··· DOCUMENT PASSAGE ···
At that point, I moved back to India. And I had to converse with a telephone company call center, even though I selected English as my language in the phone tree, they repeatedly put me to Hindi speaking ones - I just could not converse with them. I tried. I could absolutely understand them, but I could just not speak hindi. The words or rather the sentences will not form.

Not any more. I think now I am truly bi/trilingual, but there was that day / week / month / year, when I had lost the ability to speak in Hindi. Not sure why, and it was not a one time event.

[ The only additional information that may be relevant : In between these years, I learned a semester of Russian. I learnt french. I got familiar with a multitude of south Indian languages - Tamil, Kannada, Telugu, Malayalam hearing friends speak them on a regular basis. And I was also conversant with Punjabi, common in our region in north india. But I never spoke any of these in day to day life for 14 years. And all these languages blurred into each other when I really had to use something other than English. ]

[ Also, I had a reason to switch to English pretty much exclusively. My son has learning disability and would find it hard in school as he will speak in Hindi and teachers would not understand. This is a long time back. So I decided not to confuse him and switched to english exclusively and lived like that for about a dozen years before this telephone company incident happened. I have posted about him before, this is not new: https://news.ycombinator.com/item?id=28665942 ]


I feel languages and cultures also gradually change over time and over a couple of decades it can be fairly different when you've been disconnected from it.
··· DATA BLOCK ···
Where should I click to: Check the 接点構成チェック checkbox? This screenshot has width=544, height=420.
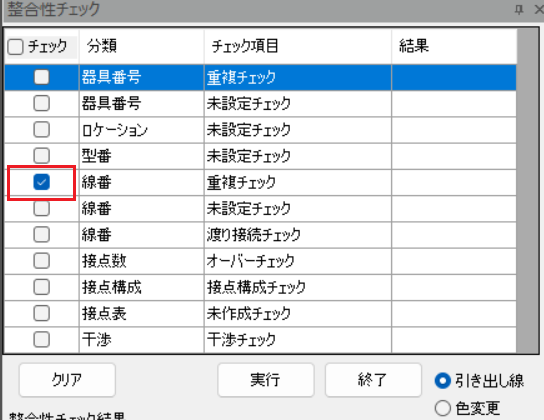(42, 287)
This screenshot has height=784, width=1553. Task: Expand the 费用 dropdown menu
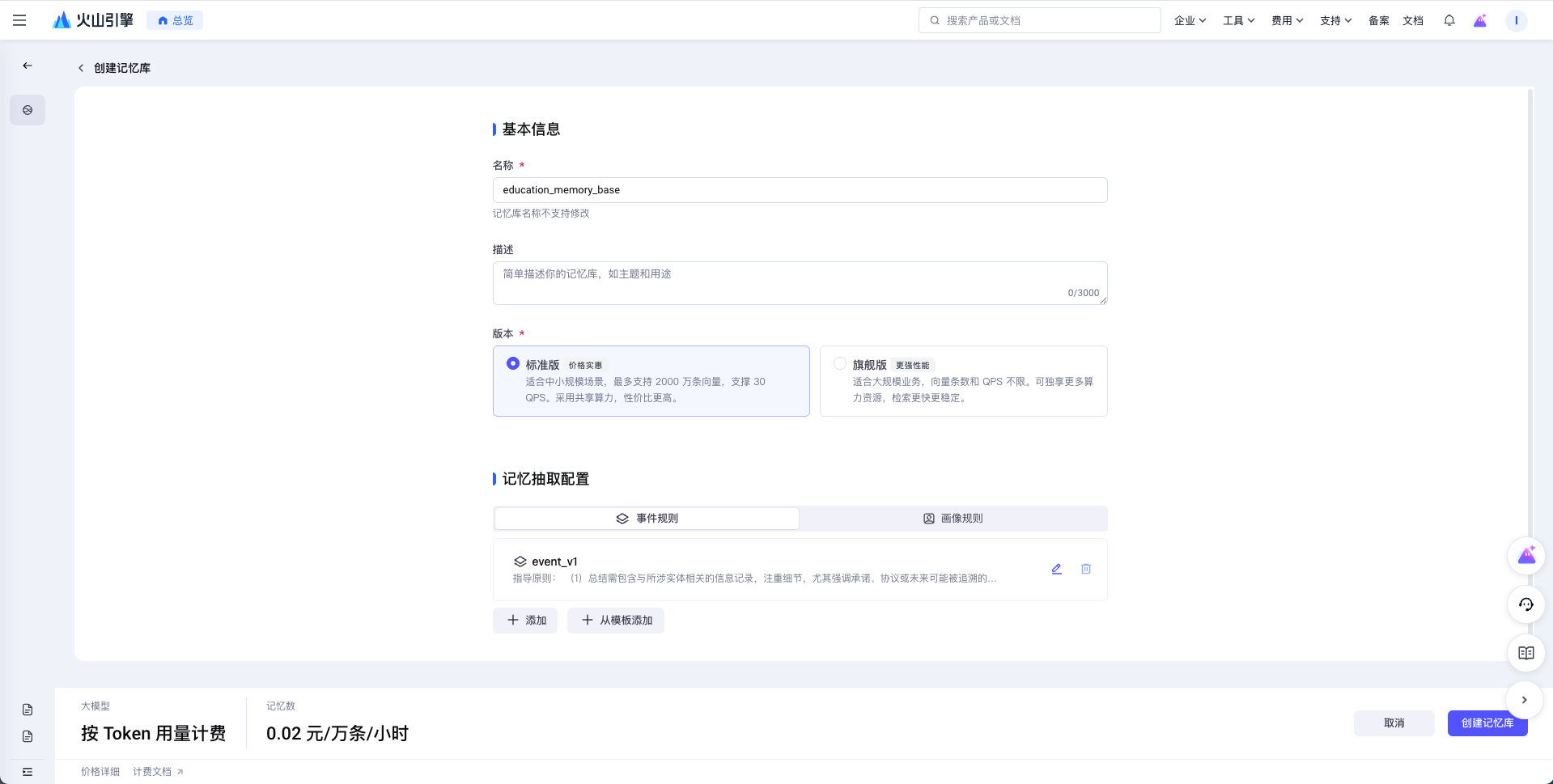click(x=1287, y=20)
···
- _TRY IT_: Reproduce the part of the comment about losing the ability to speak Hindi that starts with "[ Also, I had" and goes on through "disconnected from it.". Rely only on the comment about losing the ability to speak Hindi, not on the listing.

- _EXERCISE ANSWER_:
[ Also, I had a reason to switch to English pretty much exclusively. My son has learning disability and would find it hard in school as he will speak in Hindi and teachers would not understand. This is a long time back. So I decided not to confuse him and switched to english exclusively and lived like that for about a dozen years before this telephone company incident happened. I have posted about him before, this is not new: https://news.ycombinator.com/item?id=28665942 ]


I feel languages and cultures also gradually change over time and over a couple of decades it can be fairly different when you've been disconnected from it.